Estive em Salvador e foi impossível não lembrar de Jorge Amado e de um dos meus livros favoritos: "Capitães da Areia". O livro foi publicado em 1937, sendo, no mesmo ano, perseguido pelo Estado Novo, que queimou mais de 800 exemplares da obra em praça pública sob a alegação de ser objeto de propagação do comunismo.
Com pseudo-reportagens que intencionam dar ao romance um teor de veracidade e trazer à tona a visão das autoridades sobre os meninos abandonados, Jorge Amado retrata o cotidiano dos Capitães da Areia, moradores de um velho trapiche abandonado, localizado na Cidade Baixa, parte de Salvador onde está localizada a zona portuária.

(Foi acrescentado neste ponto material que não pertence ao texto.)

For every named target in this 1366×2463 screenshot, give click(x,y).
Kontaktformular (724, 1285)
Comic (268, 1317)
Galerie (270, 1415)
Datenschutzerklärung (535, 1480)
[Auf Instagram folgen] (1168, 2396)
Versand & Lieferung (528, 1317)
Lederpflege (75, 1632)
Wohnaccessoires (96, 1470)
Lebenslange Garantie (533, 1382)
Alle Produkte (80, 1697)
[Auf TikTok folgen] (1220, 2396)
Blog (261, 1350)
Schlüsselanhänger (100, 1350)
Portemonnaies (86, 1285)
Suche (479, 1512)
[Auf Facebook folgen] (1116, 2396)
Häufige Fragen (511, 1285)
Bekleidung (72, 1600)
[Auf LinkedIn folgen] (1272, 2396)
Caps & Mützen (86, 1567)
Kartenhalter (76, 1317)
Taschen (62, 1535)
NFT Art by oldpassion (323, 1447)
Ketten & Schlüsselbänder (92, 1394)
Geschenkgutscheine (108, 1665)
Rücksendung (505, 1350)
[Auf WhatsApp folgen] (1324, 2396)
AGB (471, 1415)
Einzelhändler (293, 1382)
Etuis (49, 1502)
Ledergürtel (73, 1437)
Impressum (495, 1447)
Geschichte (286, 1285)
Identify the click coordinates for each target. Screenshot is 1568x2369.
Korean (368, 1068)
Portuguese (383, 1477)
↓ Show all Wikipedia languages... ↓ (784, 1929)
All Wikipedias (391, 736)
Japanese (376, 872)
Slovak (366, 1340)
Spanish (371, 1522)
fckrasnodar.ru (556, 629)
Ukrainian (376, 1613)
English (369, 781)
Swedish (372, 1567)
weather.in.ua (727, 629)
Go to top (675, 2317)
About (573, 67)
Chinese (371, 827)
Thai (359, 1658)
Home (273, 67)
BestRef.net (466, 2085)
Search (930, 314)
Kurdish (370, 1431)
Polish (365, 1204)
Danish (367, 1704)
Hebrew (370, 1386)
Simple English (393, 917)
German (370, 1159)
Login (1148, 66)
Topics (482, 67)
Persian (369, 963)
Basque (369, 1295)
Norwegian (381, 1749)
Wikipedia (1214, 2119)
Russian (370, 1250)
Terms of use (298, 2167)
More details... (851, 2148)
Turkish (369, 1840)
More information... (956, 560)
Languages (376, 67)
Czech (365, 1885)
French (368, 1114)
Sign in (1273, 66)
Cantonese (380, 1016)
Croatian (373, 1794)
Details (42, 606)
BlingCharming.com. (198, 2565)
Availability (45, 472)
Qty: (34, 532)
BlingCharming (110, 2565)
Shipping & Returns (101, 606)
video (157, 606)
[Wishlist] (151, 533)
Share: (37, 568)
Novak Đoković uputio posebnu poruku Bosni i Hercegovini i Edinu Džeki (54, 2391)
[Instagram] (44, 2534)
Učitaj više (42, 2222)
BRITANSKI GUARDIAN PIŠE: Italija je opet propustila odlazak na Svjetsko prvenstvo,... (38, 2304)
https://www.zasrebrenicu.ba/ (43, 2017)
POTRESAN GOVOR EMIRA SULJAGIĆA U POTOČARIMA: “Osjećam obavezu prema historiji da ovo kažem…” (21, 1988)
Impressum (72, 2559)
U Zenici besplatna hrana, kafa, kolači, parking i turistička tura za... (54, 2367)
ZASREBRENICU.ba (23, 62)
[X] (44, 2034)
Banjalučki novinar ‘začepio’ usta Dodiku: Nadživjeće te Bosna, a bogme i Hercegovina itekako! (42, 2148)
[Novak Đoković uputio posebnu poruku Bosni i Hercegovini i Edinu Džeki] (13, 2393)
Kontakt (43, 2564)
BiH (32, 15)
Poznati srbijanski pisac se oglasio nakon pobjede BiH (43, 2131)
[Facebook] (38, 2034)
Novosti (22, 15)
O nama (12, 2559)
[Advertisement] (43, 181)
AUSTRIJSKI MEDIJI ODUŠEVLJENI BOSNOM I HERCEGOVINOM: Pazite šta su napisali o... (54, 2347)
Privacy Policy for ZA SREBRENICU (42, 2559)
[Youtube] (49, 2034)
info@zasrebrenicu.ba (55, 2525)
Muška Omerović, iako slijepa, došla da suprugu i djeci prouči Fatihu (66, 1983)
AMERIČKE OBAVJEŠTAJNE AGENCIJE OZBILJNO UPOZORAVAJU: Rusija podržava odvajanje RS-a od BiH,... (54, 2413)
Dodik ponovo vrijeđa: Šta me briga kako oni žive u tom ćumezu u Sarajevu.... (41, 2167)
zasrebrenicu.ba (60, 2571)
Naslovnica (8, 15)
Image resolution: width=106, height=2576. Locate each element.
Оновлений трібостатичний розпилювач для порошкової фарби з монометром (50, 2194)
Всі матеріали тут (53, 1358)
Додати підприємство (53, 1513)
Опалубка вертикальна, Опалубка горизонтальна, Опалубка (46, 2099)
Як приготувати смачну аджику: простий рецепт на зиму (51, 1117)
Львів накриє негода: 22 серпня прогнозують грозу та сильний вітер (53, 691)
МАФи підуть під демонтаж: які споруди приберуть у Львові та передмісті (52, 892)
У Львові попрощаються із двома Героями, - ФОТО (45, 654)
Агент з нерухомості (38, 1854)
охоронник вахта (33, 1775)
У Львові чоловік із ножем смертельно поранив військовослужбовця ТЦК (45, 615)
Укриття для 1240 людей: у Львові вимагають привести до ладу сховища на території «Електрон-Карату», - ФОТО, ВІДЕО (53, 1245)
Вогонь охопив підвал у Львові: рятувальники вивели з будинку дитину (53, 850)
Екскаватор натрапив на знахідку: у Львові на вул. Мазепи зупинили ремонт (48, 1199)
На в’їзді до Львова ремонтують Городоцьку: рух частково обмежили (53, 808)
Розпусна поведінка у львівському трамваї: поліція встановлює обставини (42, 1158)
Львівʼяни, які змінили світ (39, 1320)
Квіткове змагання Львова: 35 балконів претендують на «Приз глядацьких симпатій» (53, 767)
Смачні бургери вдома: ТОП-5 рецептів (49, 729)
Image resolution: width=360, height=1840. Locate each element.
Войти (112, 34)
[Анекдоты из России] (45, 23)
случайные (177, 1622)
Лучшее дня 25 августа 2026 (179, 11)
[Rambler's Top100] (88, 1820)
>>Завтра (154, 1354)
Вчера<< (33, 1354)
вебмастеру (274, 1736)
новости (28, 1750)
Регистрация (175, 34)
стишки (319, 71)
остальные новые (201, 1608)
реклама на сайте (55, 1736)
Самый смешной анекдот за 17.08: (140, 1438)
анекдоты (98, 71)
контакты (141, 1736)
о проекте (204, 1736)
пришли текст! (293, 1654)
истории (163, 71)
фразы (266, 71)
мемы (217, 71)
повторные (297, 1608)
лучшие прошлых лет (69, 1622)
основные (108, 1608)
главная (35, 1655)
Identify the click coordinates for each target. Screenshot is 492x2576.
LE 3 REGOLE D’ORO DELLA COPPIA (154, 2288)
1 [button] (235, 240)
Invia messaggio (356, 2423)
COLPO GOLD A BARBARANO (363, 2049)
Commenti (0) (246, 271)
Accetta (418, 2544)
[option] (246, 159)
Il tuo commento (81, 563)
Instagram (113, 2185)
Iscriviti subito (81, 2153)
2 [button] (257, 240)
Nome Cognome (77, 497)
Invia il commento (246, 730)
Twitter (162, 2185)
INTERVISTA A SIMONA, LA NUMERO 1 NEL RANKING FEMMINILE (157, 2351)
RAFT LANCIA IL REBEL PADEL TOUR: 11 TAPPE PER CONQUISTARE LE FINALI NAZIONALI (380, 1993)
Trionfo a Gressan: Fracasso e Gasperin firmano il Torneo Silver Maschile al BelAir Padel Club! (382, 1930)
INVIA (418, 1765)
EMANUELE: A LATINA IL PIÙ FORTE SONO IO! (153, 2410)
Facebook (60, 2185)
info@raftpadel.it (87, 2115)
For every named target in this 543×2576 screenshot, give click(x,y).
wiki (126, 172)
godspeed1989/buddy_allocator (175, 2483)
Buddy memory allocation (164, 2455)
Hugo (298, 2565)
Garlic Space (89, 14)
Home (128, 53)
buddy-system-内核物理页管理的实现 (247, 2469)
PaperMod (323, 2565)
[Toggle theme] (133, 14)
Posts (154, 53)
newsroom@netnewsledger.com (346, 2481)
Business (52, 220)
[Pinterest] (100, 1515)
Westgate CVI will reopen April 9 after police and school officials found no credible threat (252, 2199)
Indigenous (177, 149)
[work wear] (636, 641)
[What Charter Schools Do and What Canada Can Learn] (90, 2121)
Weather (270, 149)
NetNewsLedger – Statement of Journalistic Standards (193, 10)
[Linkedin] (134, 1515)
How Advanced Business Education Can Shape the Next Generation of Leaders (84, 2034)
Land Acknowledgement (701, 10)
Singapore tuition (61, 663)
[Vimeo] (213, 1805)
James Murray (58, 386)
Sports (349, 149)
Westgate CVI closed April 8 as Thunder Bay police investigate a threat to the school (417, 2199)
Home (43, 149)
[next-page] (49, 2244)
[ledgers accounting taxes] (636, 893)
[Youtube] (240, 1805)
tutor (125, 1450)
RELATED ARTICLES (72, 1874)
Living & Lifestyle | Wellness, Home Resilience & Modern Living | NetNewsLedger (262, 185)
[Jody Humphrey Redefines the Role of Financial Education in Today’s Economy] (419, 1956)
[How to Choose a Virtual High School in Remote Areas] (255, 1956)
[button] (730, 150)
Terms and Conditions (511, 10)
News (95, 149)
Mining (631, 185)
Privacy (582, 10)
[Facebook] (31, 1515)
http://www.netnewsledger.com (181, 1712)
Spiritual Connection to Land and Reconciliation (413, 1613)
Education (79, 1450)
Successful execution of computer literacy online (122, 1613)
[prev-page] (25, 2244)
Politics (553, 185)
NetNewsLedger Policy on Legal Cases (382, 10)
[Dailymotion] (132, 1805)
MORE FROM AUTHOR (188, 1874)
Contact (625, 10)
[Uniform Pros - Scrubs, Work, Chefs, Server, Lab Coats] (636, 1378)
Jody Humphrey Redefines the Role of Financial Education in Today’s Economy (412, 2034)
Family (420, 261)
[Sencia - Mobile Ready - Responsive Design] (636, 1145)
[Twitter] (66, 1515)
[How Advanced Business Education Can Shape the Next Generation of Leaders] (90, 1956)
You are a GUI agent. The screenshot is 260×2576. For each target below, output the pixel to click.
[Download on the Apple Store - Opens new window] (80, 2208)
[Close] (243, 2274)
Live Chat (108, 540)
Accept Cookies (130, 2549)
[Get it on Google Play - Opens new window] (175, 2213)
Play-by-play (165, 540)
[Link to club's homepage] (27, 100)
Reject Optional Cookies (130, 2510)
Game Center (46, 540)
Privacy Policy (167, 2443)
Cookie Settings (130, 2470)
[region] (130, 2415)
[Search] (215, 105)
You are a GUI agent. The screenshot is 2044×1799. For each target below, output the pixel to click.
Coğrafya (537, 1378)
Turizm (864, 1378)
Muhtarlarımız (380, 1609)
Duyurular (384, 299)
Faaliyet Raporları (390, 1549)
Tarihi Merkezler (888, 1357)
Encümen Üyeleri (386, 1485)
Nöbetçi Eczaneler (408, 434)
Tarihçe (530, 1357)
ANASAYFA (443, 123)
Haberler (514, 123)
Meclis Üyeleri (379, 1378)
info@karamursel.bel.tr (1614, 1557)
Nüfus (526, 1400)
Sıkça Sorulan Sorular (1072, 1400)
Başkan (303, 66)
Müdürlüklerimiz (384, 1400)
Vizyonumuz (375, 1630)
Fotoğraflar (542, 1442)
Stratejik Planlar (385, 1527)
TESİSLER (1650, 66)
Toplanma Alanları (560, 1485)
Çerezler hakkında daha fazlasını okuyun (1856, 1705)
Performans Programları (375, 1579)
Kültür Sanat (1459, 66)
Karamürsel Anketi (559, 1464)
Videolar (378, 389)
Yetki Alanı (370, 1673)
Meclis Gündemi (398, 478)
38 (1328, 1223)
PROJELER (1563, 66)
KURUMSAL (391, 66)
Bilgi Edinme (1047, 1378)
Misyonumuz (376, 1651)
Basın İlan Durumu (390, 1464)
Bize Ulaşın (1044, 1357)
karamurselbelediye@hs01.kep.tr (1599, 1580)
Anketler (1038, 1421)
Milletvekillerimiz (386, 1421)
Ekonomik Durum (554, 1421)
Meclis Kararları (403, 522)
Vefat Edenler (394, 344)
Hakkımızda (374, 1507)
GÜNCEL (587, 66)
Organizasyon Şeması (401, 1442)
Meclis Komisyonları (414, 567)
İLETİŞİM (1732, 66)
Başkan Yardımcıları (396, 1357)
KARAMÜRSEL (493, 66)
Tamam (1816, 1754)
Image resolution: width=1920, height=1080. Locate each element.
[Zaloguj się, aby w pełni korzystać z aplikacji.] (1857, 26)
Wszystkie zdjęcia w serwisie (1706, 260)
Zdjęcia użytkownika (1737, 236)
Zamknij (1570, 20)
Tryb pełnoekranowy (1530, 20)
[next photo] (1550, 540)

De um lado, os meninos do trapiche, símbolo de liberdade e receptividade. De outro, os burgueses aprisionados em suas mansões cercadas por grades, tidas como verdadeiros confinamentos. Assim, está marcada a luta de classes do enredo: a ideologia burguesa legitimada pelos representantes do Poder Judiciário e apoiada pelo Clero, a polícia como cão-de-guarda das classes dominantes, o Brasil de 30 com uma visão de país 'novo' versus os meninos abandonados e tratados puramente como marginais, revoltados com tanto descaso da sociedade, recebendo da vida mundana o único sentimento fraternal que poderiam ter e amadurecendo com as artimanhas da sobrevivência.
Gato, Boa-Vida, João Grande, Pirulito. Sem-Pernas, Volta-Seca, Dora, Professor e Pedro-Bala me encantaram (e me encantam) de um jeito único. Para mim, são heróis, são plenos, são crianças e adultos, são humanos, são poesia.
Este é um romance pra ler agora, em plena discussão da redução da maioridade penal. Pra degustar, se emocionar e sentir um pouquinho como é estar 'do outro lado do muro'.